The Mudcat Café TM
Thread #120428   Message #2620632
Posted By: Jim Carroll
28-Apr-09 - 02:58 PM
Thread Name: tv and traditional music
Subject: RE: tv and traditional music
"but I would rather listen to a passionate musical performer....."
Sorry Cap'n - not for the first time you've lost me completely.
Are you suggesting that passionate singers aren't competent, or that competent singers lack passion - can't we have both?
Good singing, as far as I'm concerned, is a balance of the two - surely?
This thread, which you started, is about our relationship with the media. If we are going to have any credibility with them - with arts bodies in order to further our music - with the world in general, we are going to have to be good at what we do and how we present what we believe to be important.
By the way, for most people musicality isn't found under a goosberry bush but has to be worked for; it's part of an aquired technique for most of us.
Marje,
I agree with much of what you say regarding what goes on at SOME clubs and festivals; unfortunately we are judged by everything that goes on and quite often it's the crap that floats to the top. Our image is one of deliberate amaturism in the worst sense - "we're only doing it for fun, so why make the effort?"
"I bet Walter Pardon never had a singing lesson!"
This is one of those lovely "folksong is as unconcious as birdsong" arguments which sinks to the ground the moment that somebody like Joe Heaney or Paddy Tunney or Phil Tanner or Harry Cox opened their mouths.
Let me tell you about Walter.
He grew up in a household where singing was a regular event, Harvest Suppers, Christmas, Birthdays, Agricultural Workers Union meetings.... whenever.
Unlike those of his own age, he took to the old songs and memorised them, though the opportunity for him to sing them wasn't great - 'older people's privilege'.
He sat for years learning songs and singing from his two uncles, who both died at the beginning of the 40s When he returned home from the war he began writing out his family's songs in an exercise book, painstakingly filling in gaps from other family members. He kept the tunes alive by playing them on a melodeon.
Shortly after this the last of his family died and he was left at home alone, singing to himself and playing the melodeon.
In the early seventies his nephew persuaded him that the songs were important, so he bought a tape recorder and spent four months recording about a dozen songs - we have a hilarious recording of him describing the process, blow by blow.

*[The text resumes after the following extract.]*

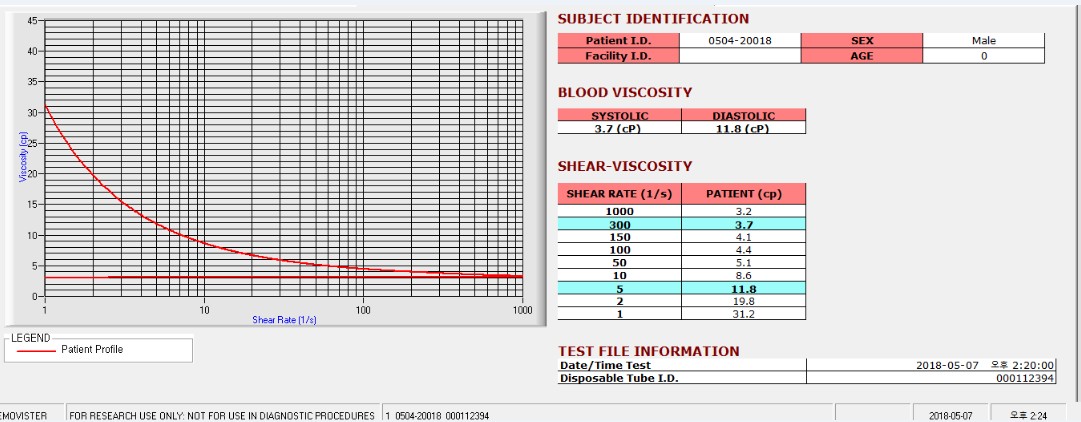Click the Date/Time Test value field

[x=931, y=365]
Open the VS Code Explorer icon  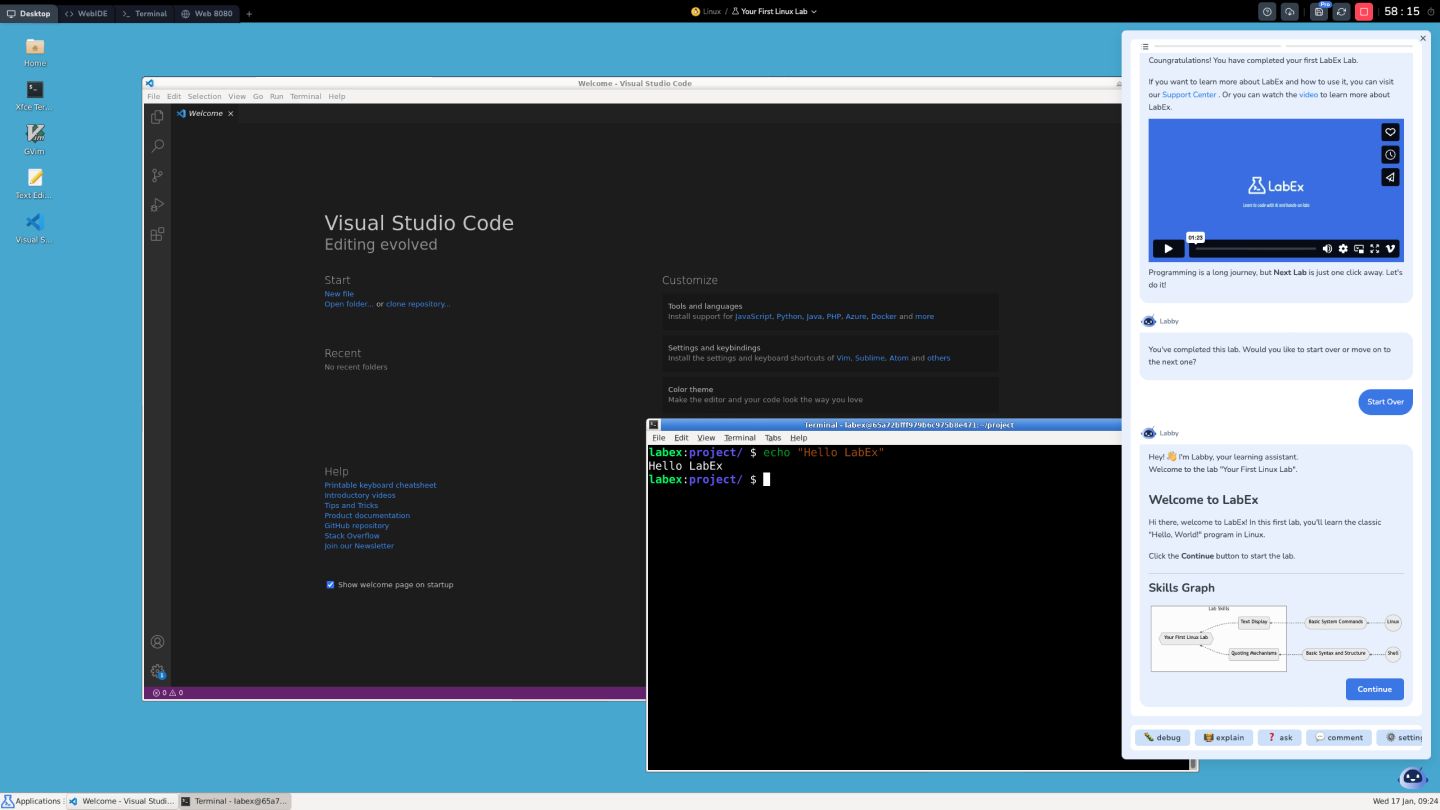tap(157, 117)
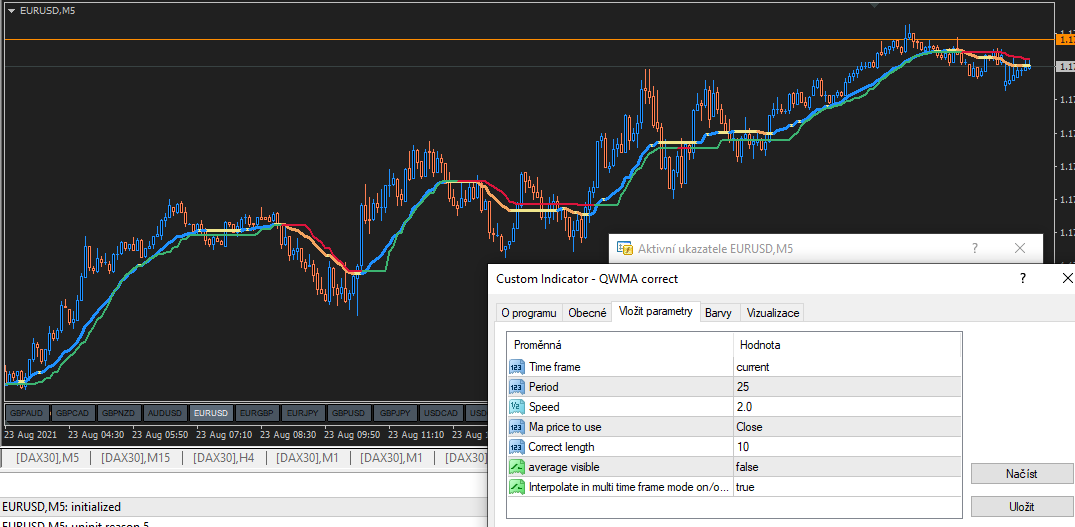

When he started to sing in clubs he would practice each song carefully until he was totally satisfied with it. He seldom forgot words, and on the few occasions he did he would work twice as hard to make sure it didn't happen again. He was his own fiercest critic. He would go through this process every time he sang in public - why - because he passionately believed that the songs were worth it, especially as they were all his family's songs.
One week-end, a few years before he died, he told us that, as he could no longer do justice to the songs, we would no longer sing in public - he never did again.
I wonder if you can name me anybody on the scene who has put in a fraction of that work throughout their lives.
Personally, I find people who use Walter, who quietly dedicated his life to the singing of folk songs (a term he used constantly), or anybody like him, as an excuse for not putting in the work on singingmore than a little nauseating.
As I have said before, if we don't take ourselves and our music seriously, no other bugger will, and folk music will remain an object of ridicule - simple as that.